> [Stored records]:
--*--

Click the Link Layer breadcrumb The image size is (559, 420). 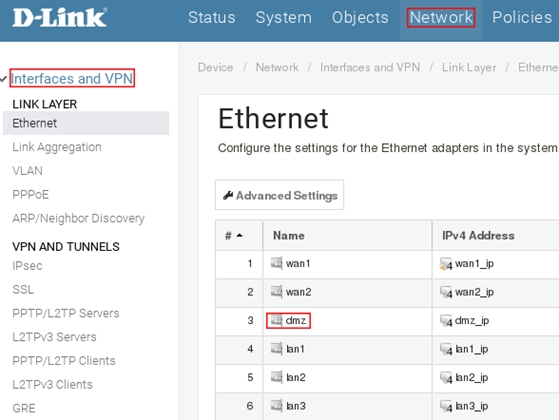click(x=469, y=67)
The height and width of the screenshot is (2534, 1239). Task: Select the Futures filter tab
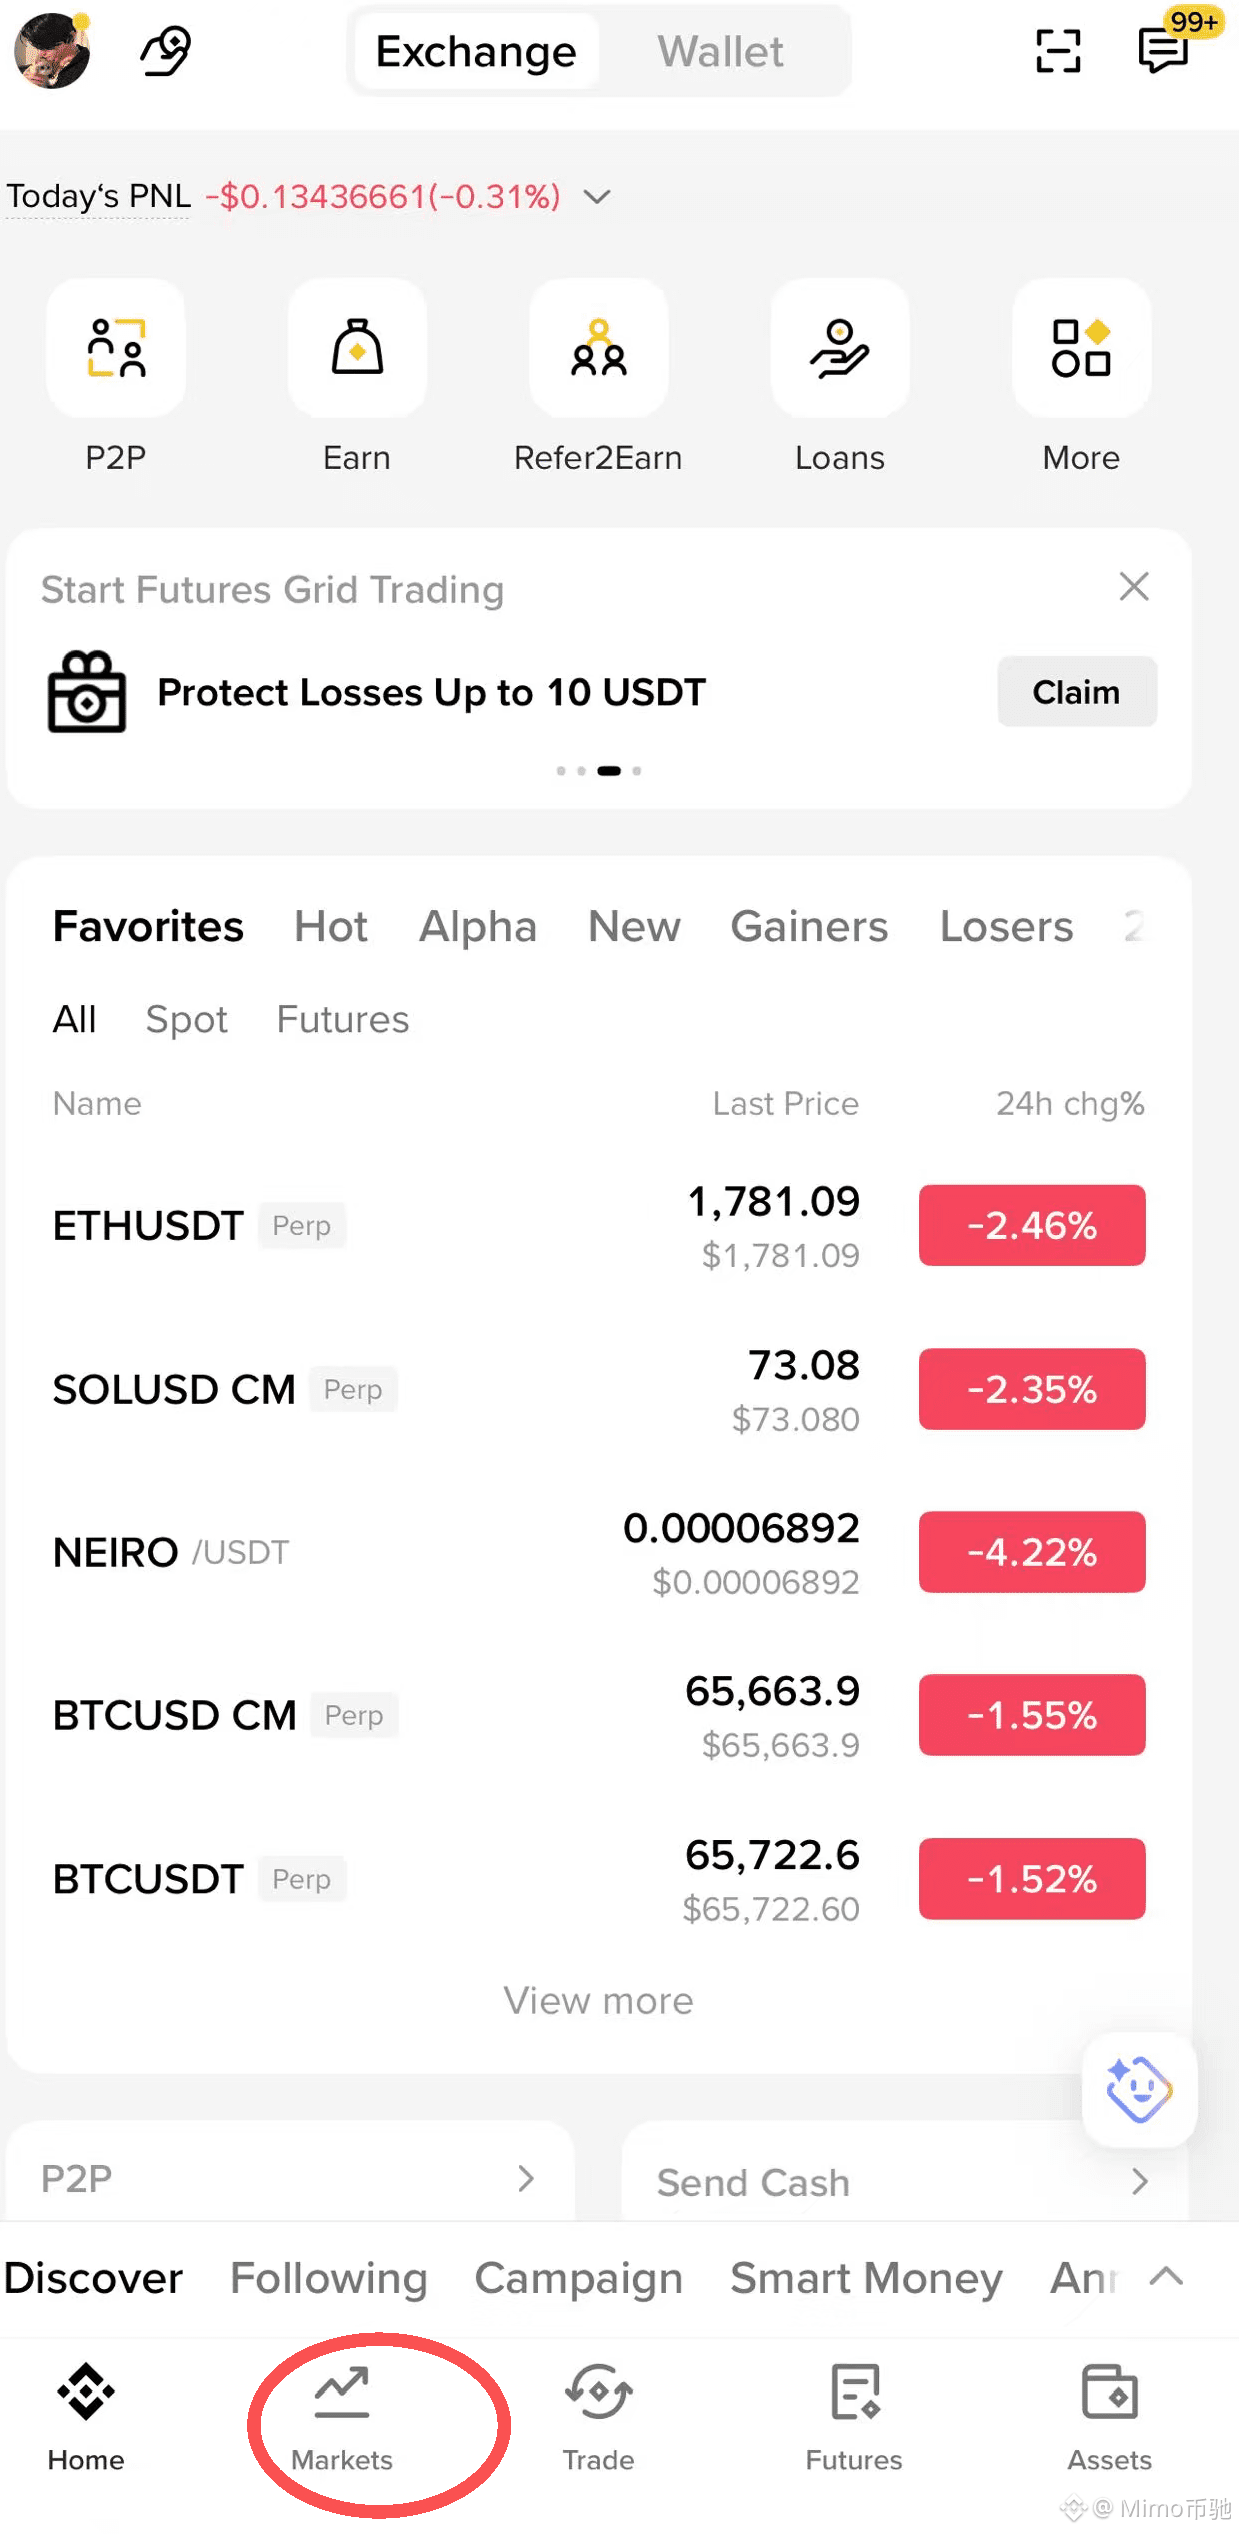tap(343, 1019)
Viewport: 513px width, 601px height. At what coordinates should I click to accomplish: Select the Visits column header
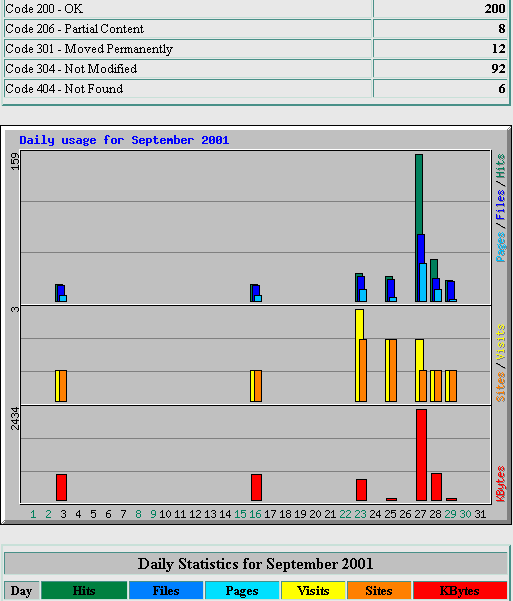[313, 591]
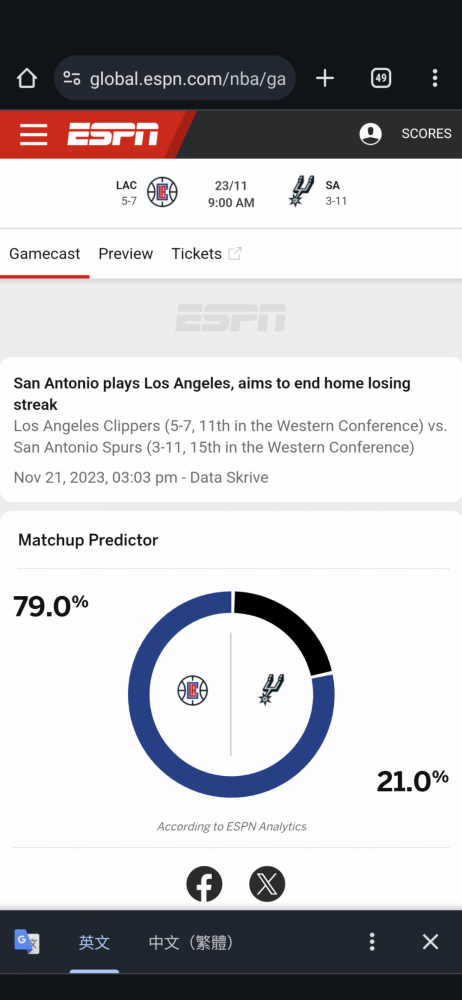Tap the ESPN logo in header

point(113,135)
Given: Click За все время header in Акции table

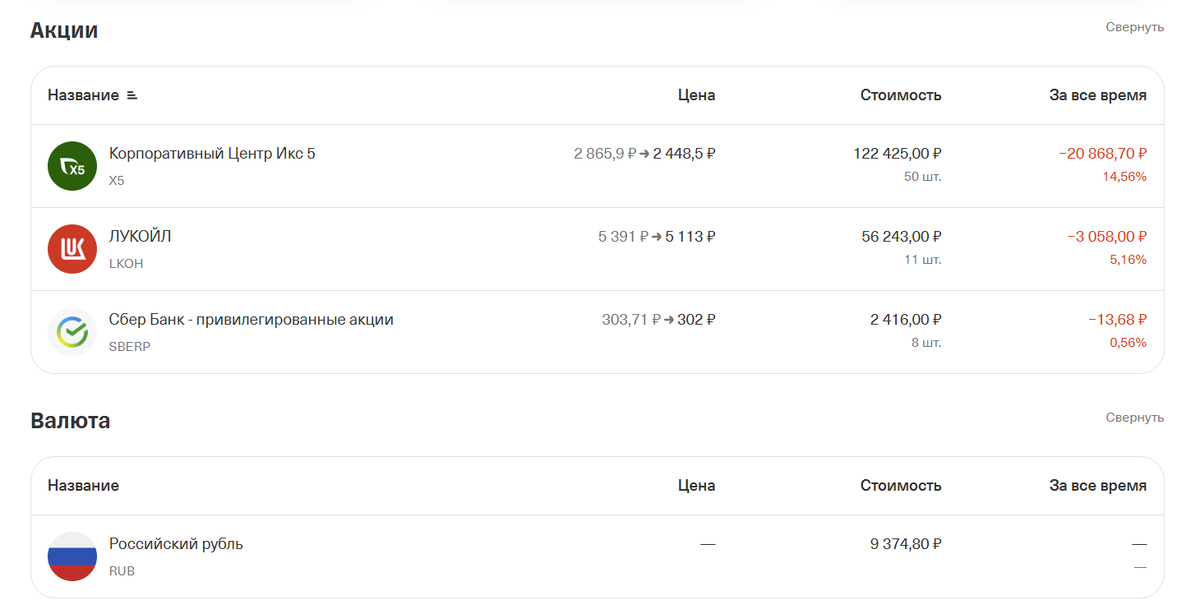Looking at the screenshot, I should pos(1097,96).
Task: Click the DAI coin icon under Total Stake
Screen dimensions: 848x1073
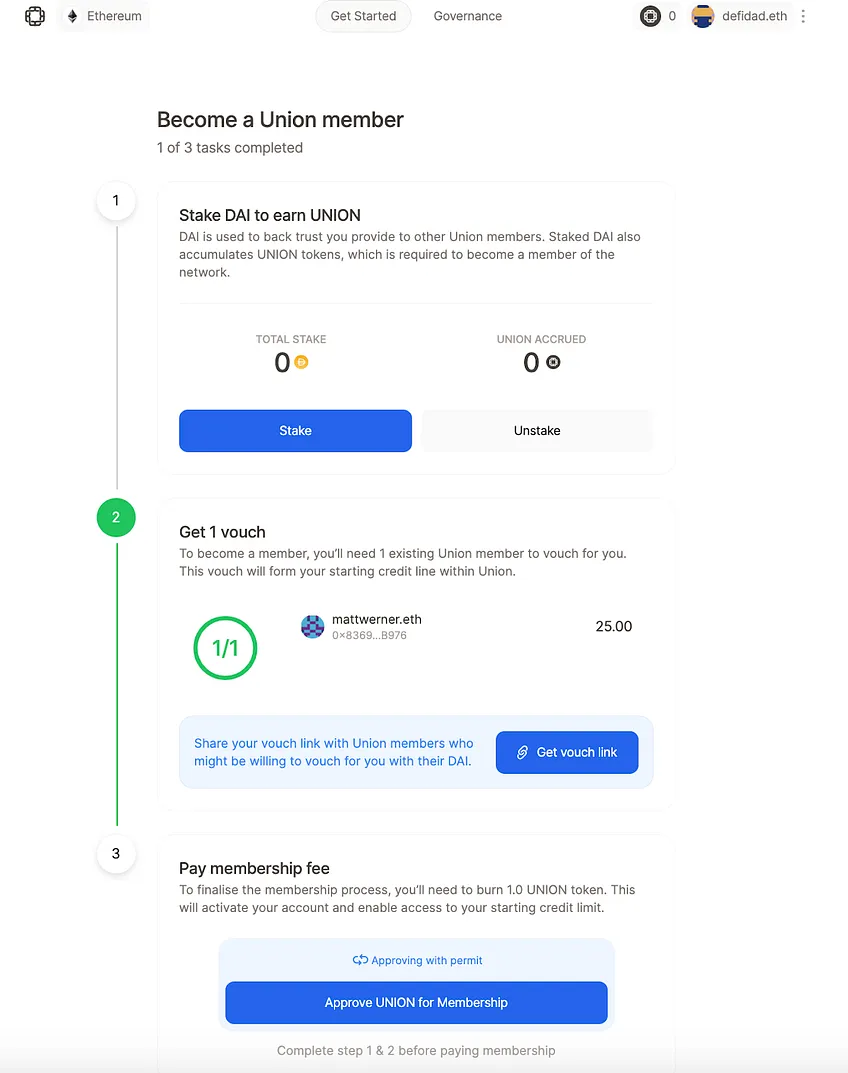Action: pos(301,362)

--*--

> [Task statement]: Write out only the lines from the one that contains "Given: Click За" through the last line of the records above, both included, word for word and without the pictures.

> [Result for this exercise]:
Given: Click За все время header in Акции table

Looking at the screenshot, I should pos(1097,96).
Task: Click the DAI coin icon under Total Stake
Screen dimensions: 848x1073
Action: pos(301,362)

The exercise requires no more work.